Глебов, один из персонажей рассказа «Ночью» (цикл «Колымские рассказы»), не помнит, был ли он когда-нибудь врачом. Память плохо работает на морозе. Так отчего бы обитателю полуподземного приискового мира не забыть имя и судьбу секретарши, не разделить надвое биографию лагерного врача? Возможно, и само воспоминание существует здесь только в виде блока, цельного повествования, временного среза — и даже носителю недоступно извне, из иного дня, из иного набора ассоциаций. Если это так — то в какой мере выбор средств диктуется уже не предпочтениями автора, но тем воздействием, которое оказал на него лагерь? И в какой мере это воздействие, в свою очередь, служит изобразительным средством? В пределах КР материал «делал» автора в самом буквальном смысле слова — определяя физиологические параметры.

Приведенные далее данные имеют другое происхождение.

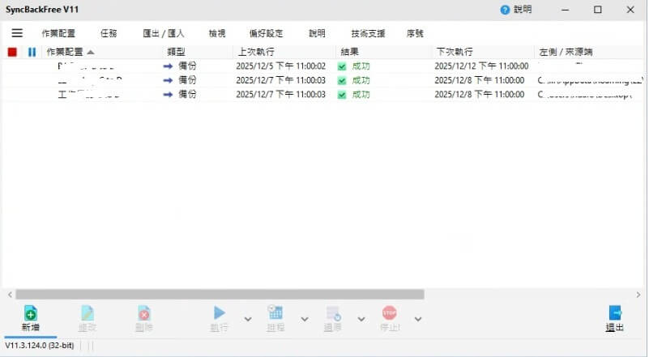Open the 偏好設定 menu
Image resolution: width=649 pixels, height=357 pixels.
pos(266,33)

Леона Токер, один из первых исследователей поэтики «Колымских рассказов», пишет об этом свойстве шаламовской прозы:
Они [ошибки и повторы] не оставляют сомнений, что автор рассказов на самом деле является носителем описанного опыта, что это человек, чьи физическая и умственная энергия были высосаны досуха, человек, оставшийся в живых лишь огромным напряжением воли. Как и его тело, память автора покрыта шрамами.
Нередко в пределах цикла сталкиваются, прямо противоречат друг другу не только реакции и интерпретации, не только версии конкретных событий, но и важнейшие сюжетные решения. В рассказе «Лида» (цикл «Левый берег») персонаж по имени Крист — один из двойников автора — обречен на новый арест, потому что в приговоре-аббревиатуре КРТД (контрреволюционная троцкистская деятельность), выданном ему Особым совещанием, есть роковая буква «Т» — «троцкистская», обрекающая ее носителя на уничтожение [346] . От гибели Криста спасает сначала заключенный-бытовик, укравший для него листок из личного дела, а потом секретарша Лида, которую он, в свою очередь, некогда оставил в больнице, защитив таким образом от внимания мелкого лагерного начальника.
346
Эта буква присутствовала и в личном деле самого Шаламова.